This repository contains the analysis code for the Manubot project Multi-Dataset Integration and Residual Connections Improve Proteome Prediction from Transcriptomics Using Deep Learning.
Files used for running our code are found under the scripts
directory. The files under scripts/NAS
are based on the Multi-Objective NAS with Ax tutorial. The files under scripts/5x2
were for generating the boxplot inside figure 1. scripts/SHAP
contains preliminary code for running SHAP on the model. Note that the branch input_residual_connection
contains a more complete setup for the SHAP runs used in the paper.
The two main files to consider are src/RnaToProteinDataModule/NasModel.py
, which contains the deep learning model used, and src/RnaToProteinDataModule/RnaToProteinDataModule.py
, which performs the bulk of the data processing steps.
pytorch
often gives Mac users trouble. Below is a script that bypasses most errors when installing the necessary packages for a Mac.

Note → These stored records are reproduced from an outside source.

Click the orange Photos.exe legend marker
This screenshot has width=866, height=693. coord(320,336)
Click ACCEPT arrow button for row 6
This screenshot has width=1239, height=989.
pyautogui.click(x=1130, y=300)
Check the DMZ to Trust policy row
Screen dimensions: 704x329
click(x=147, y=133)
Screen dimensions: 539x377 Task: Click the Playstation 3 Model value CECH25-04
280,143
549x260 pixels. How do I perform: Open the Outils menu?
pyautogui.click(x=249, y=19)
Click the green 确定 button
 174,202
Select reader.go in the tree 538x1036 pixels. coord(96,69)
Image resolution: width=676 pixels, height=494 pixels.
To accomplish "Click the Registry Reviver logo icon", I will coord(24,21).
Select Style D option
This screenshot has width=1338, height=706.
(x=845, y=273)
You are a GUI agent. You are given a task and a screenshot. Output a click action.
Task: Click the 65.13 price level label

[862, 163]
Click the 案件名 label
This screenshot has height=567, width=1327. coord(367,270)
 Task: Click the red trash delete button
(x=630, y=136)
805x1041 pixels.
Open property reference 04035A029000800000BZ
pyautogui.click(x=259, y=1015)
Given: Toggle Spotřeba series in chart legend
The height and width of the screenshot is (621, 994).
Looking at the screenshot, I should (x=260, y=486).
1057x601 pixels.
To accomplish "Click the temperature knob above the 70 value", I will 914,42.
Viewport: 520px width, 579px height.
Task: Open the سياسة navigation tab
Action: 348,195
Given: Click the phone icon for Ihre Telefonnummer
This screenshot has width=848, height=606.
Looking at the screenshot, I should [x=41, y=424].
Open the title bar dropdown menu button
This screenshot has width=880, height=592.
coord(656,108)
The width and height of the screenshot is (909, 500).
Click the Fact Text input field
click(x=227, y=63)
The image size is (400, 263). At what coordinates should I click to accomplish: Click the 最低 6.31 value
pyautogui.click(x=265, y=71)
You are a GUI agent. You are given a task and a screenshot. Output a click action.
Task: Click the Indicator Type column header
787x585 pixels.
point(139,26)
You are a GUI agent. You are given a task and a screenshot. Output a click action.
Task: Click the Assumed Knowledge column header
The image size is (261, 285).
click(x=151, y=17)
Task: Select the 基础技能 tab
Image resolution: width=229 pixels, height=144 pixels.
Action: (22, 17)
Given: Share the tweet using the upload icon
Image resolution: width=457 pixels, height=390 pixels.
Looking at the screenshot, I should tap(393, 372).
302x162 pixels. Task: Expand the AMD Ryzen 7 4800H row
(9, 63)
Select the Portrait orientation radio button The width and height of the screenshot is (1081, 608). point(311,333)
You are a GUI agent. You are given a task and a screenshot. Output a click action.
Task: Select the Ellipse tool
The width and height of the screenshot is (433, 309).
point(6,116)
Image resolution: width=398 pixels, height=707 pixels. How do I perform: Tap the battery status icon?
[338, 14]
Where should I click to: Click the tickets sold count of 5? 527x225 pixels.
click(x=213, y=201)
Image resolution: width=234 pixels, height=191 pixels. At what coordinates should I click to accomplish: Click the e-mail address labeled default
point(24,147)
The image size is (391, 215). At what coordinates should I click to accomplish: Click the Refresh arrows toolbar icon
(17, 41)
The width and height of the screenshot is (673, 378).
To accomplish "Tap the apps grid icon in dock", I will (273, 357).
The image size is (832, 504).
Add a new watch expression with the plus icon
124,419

conda create -n <env name>
conda activate <env name>
conda install pytorch==2.1.2 torchvision==0.16.2 torchaudio==2.1.2 -c pytorch
pip3 install ax-platform
pip3 install pytorch-lightning
pip3 install -U 'tensorboardX'
pip3 install tensorboard
pip3 install torchx
pip install -e <path to RnaToProteinDataModule>
In a nutshell: Running a GPU on M1 Macs doesn't always work perfectly well. Interestingly, the most recent pytorch versions sometimes run with the mps GPU without a hitch, but other times will not. I don't know why the inconsistency exists. However, installing packages with the above script has it working every time. I do not recommend trying this in a pre-made environment, as things like the python version might skew the install into not working again.